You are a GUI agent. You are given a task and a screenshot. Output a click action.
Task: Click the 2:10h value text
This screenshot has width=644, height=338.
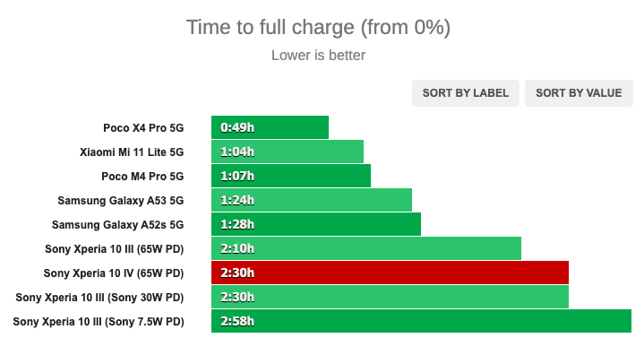coord(237,248)
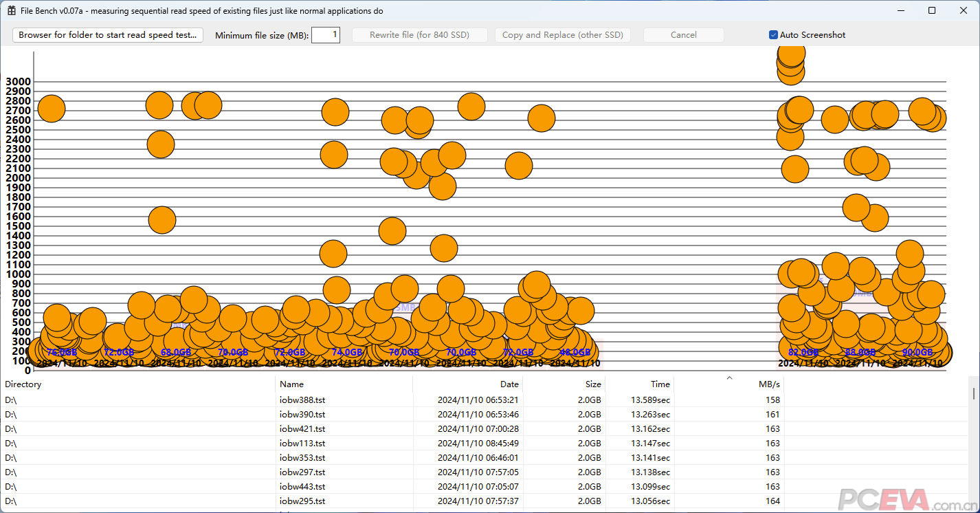Screen dimensions: 980x513
Task: Toggle the Auto Screenshot checkbox
Action: pyautogui.click(x=774, y=35)
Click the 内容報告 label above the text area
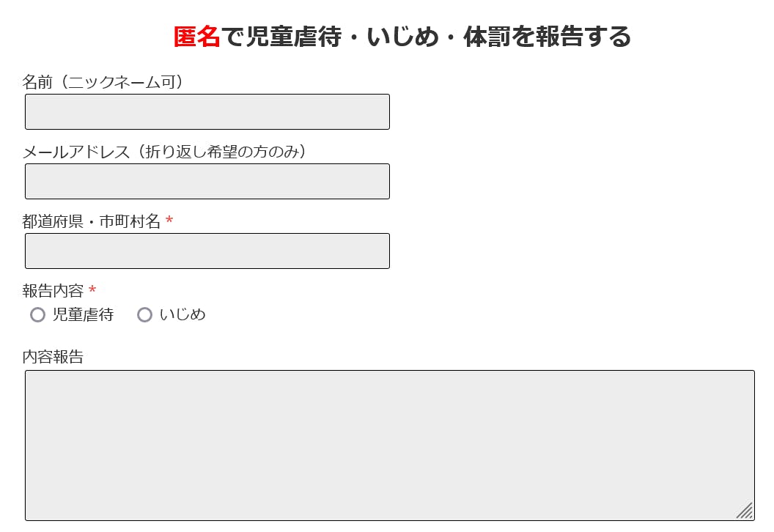The height and width of the screenshot is (532, 774). click(53, 357)
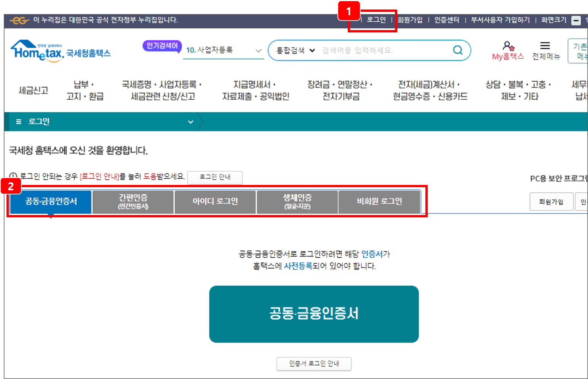Run search with the magnifier icon
This screenshot has width=588, height=379.
point(457,50)
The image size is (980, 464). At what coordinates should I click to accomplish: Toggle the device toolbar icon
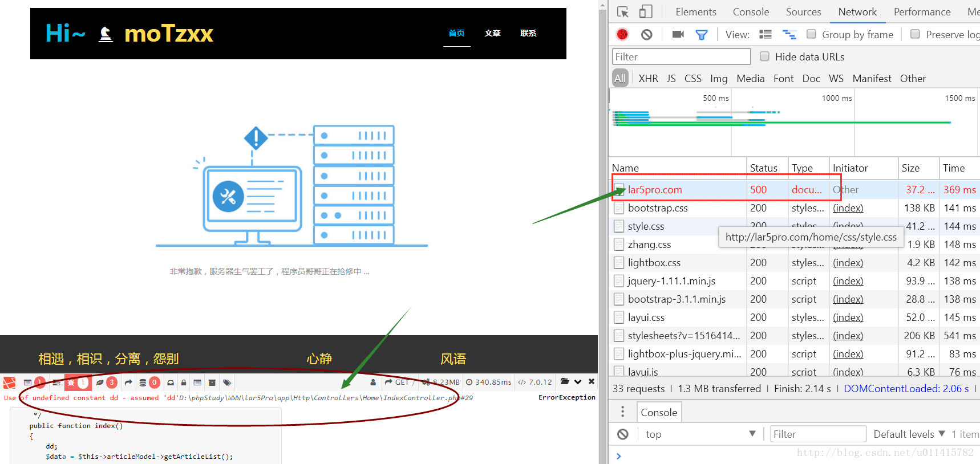(645, 12)
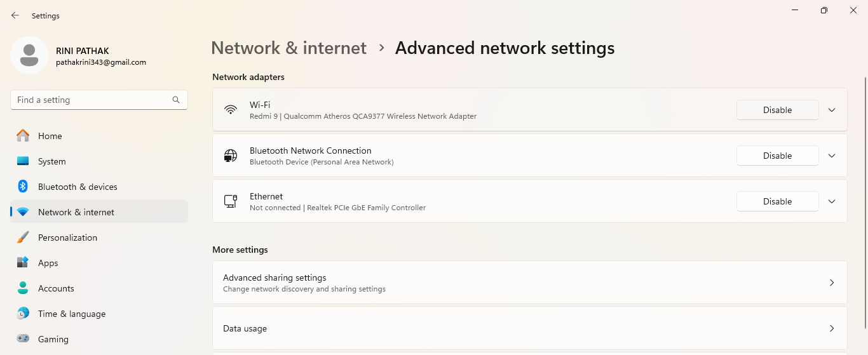
Task: Click the Gaming controller icon in sidebar
Action: point(23,339)
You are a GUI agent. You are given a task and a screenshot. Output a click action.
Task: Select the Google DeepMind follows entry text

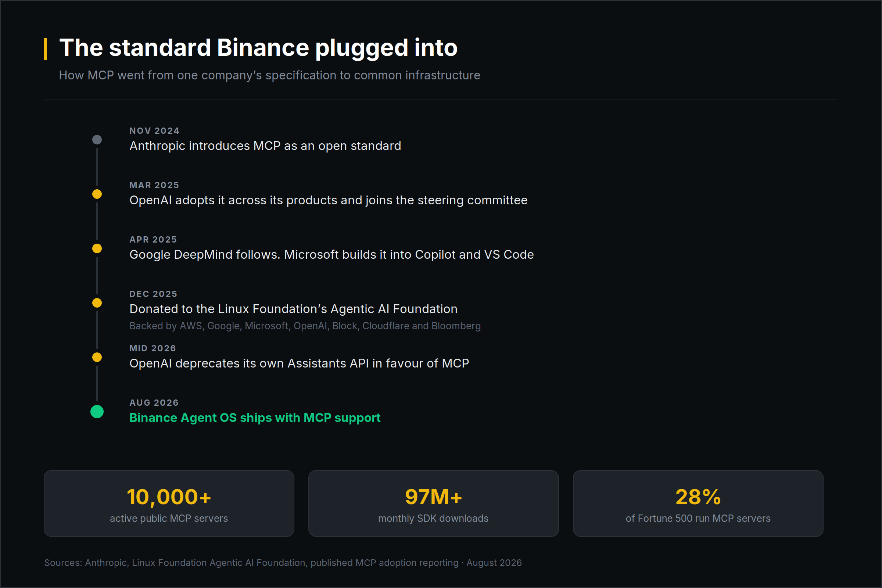pos(332,255)
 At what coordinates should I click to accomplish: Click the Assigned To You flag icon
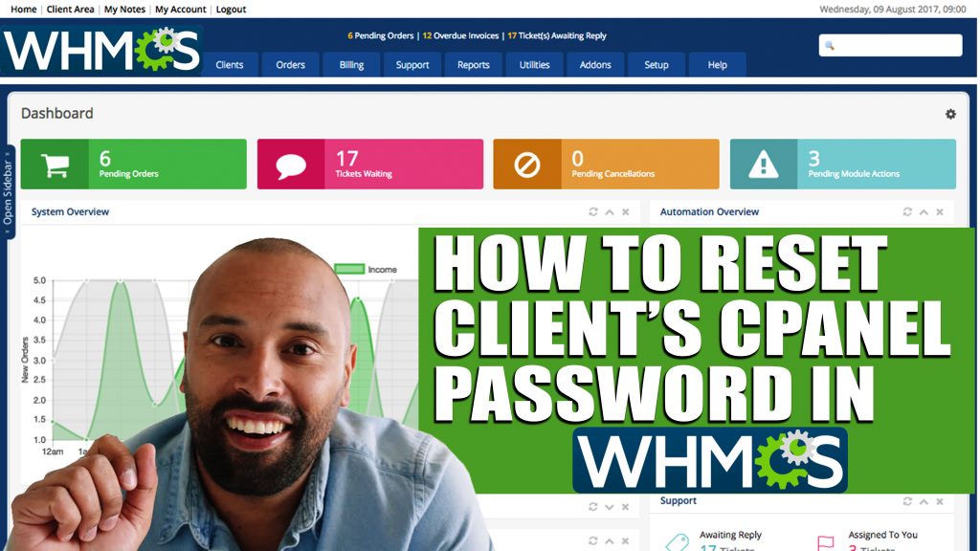coord(824,540)
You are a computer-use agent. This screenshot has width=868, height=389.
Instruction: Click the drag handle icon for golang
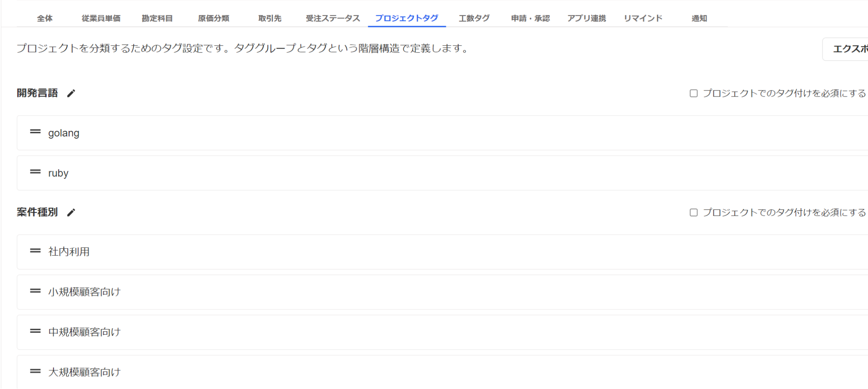tap(35, 132)
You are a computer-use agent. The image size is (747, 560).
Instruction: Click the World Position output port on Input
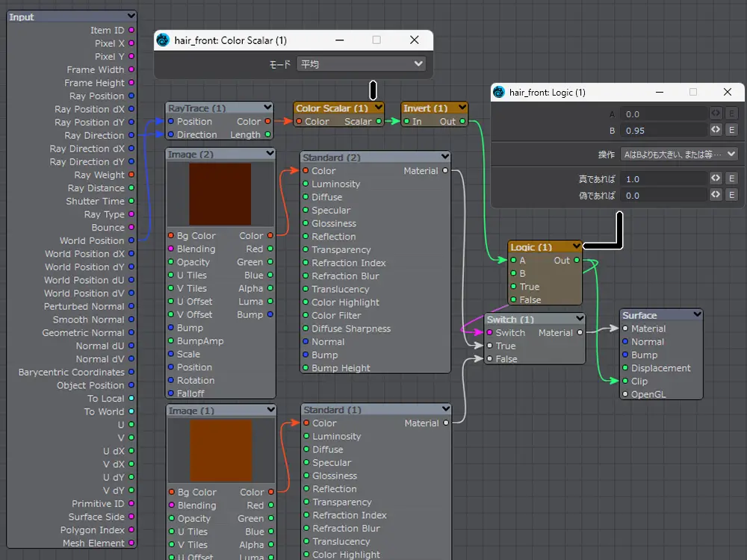131,240
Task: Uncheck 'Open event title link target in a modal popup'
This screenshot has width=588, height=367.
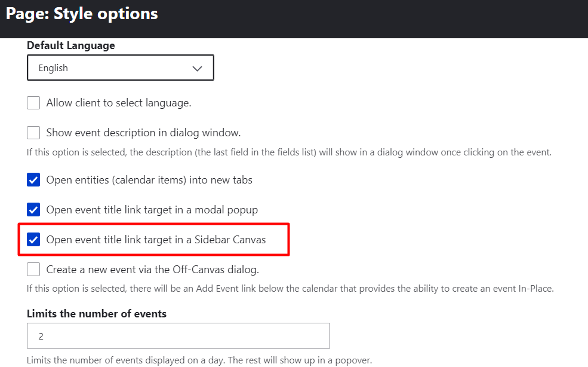Action: coord(33,209)
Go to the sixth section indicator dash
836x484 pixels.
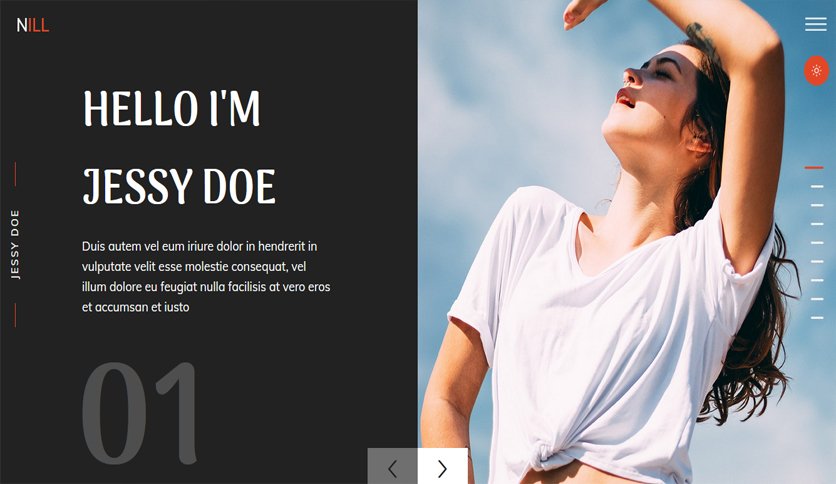click(x=817, y=261)
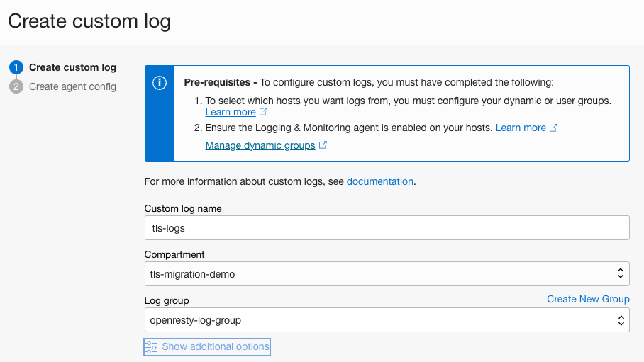Open the custom logs documentation link
The width and height of the screenshot is (644, 362).
(379, 181)
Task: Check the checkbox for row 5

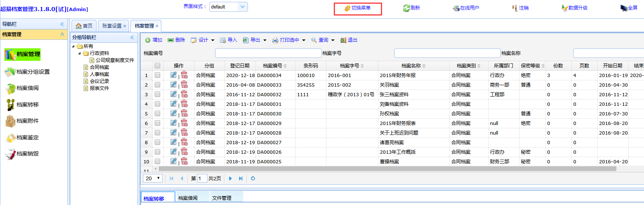Action: point(157,114)
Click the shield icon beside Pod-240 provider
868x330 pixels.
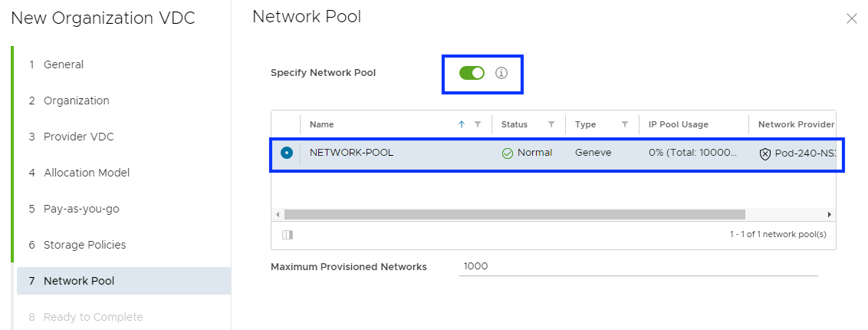[764, 153]
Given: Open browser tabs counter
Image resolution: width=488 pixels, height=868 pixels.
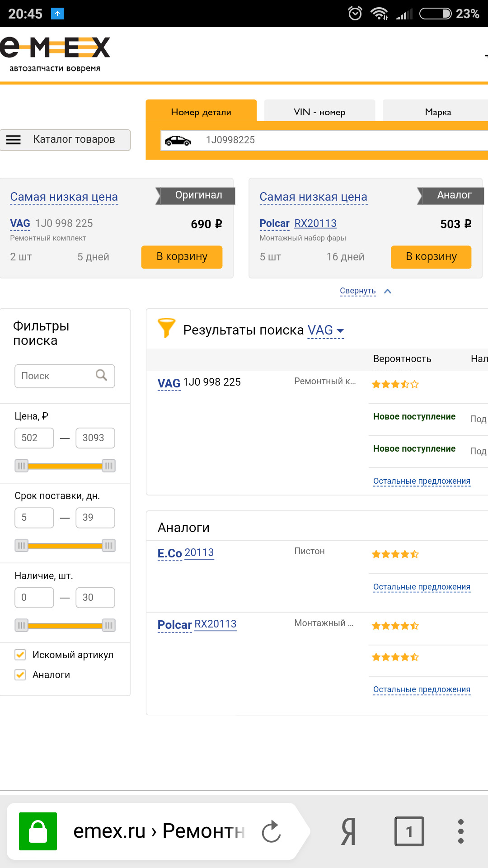Looking at the screenshot, I should 409,831.
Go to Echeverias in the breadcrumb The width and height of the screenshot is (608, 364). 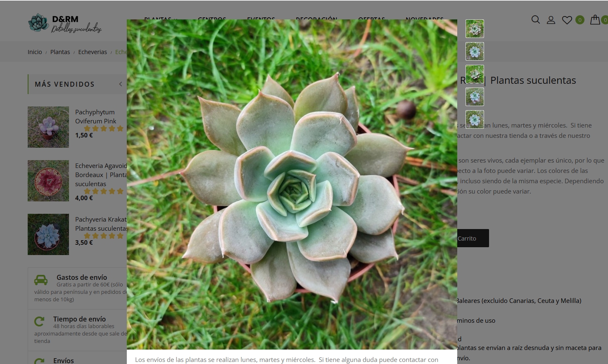point(93,52)
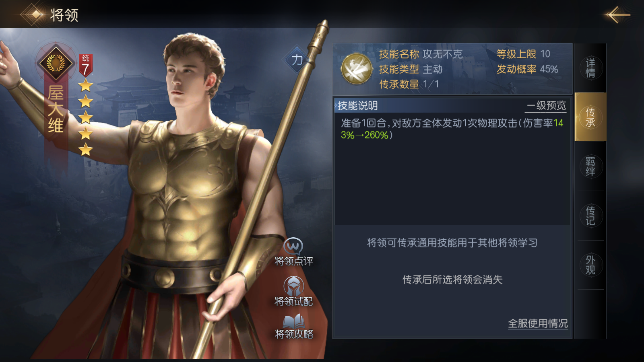
Task: Tap the 统 7 command badge
Action: coord(85,65)
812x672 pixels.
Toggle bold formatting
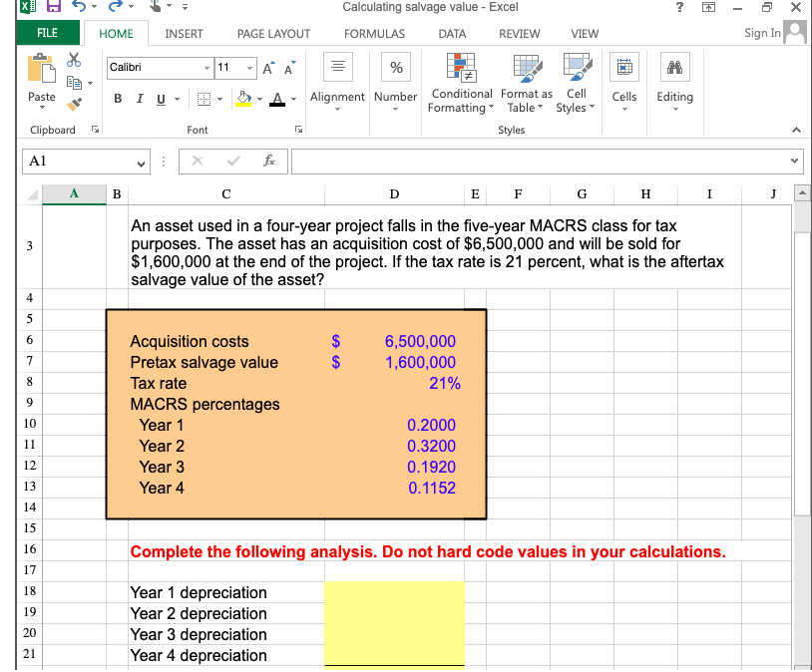click(117, 99)
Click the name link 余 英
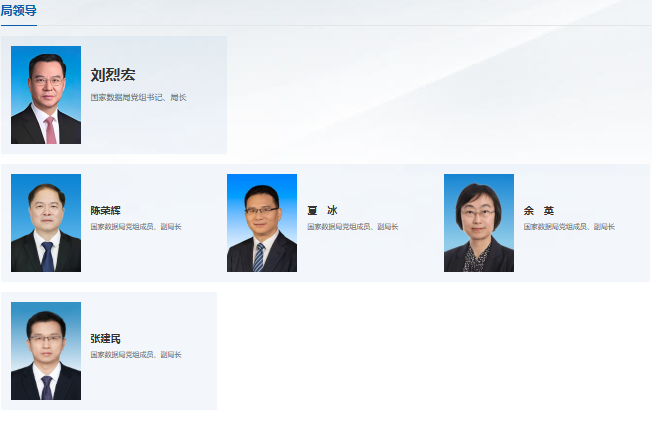The image size is (652, 430). [x=538, y=211]
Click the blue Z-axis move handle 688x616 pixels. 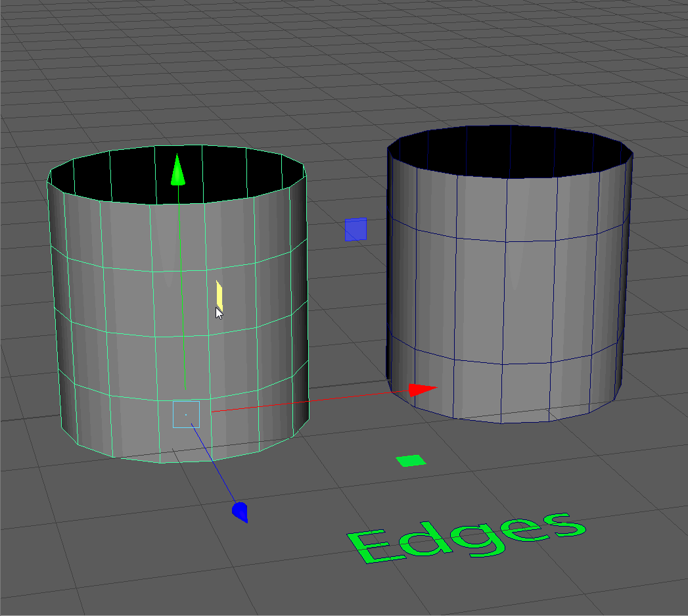click(241, 511)
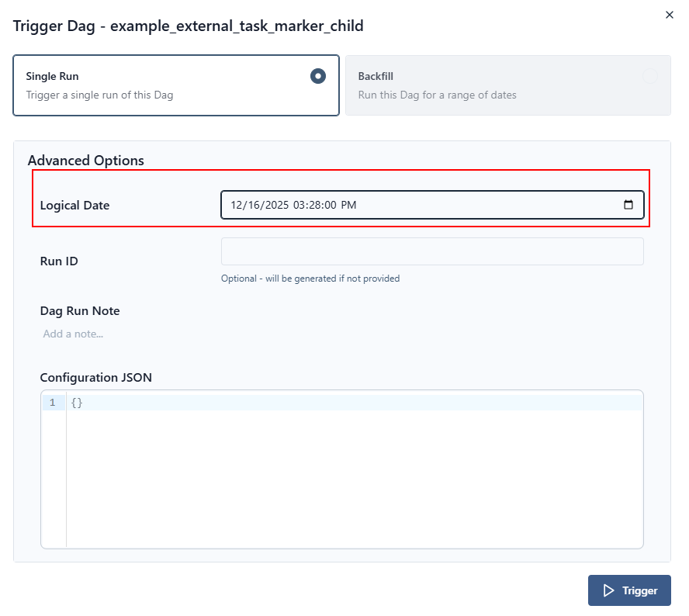The image size is (689, 616).
Task: Choose the Backfill option card title
Action: click(376, 77)
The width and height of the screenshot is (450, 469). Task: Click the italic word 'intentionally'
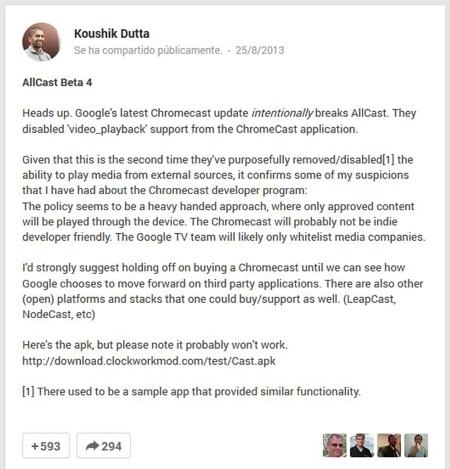tap(282, 113)
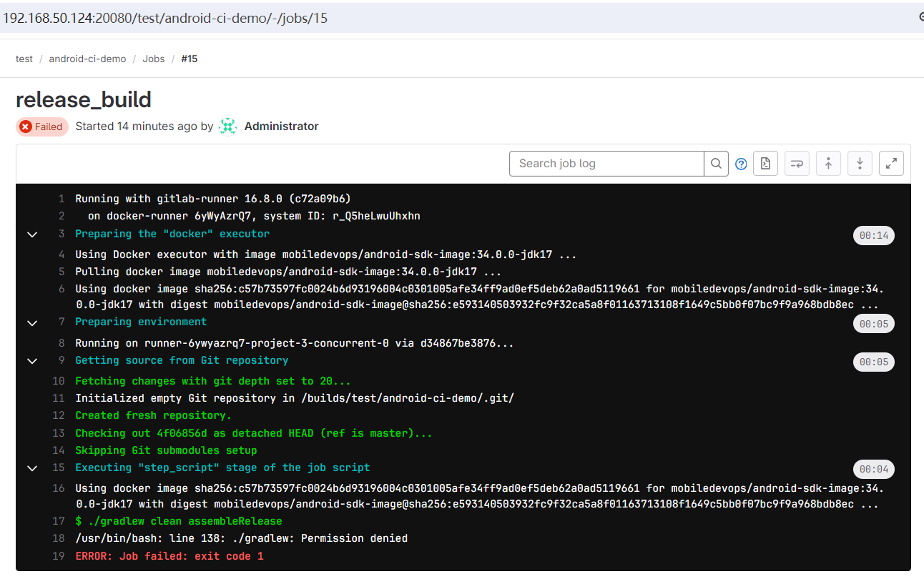The height and width of the screenshot is (579, 924).
Task: Show the raw job log
Action: (765, 164)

• • • • • • •

Instructions to follow |
Reproduce exactly the lines above starting at the line containing "This screenshot has width=644, height=338." and ending at the line containing "Go to the sixth section indicator dash", including both, but not the pictures.

Exercise answer |
This screenshot has width=644, height=338.
coord(237,248)
Screen dimensions: 980x513
Task: Toggle the Auto Screenshot checkbox
Action: pyautogui.click(x=774, y=35)
Click the 内容報告 label above the text area
The height and width of the screenshot is (532, 774). click(53, 357)
Run search with the magnifier icon
This screenshot has width=588, height=379.
point(457,50)
The image size is (980, 464). At what coordinates should I click to accomplish: Toggle the device toolbar icon
(645, 12)
Task: Click the Gaming controller icon in sidebar
Action: point(23,339)
You are a GUI agent. You are given a task and a screenshot. Output a click action.
Task: Select the Google DeepMind follows entry text

pos(332,255)
 At what coordinates should I click to accomplish: Click the Assigned To You flag icon
coord(824,540)
You are a computer-use agent. This screenshot has width=868, height=389.
Instruction: Click the drag handle icon for golang
tap(35, 132)
You are a computer-use agent. The image size is (747, 560).
Instruction: Click the World Position output port on Input
131,240
Task: Uncheck 'Open event title link target in a modal popup'
This screenshot has width=588, height=367.
Action: coord(33,209)
Go to the sixth section indicator dash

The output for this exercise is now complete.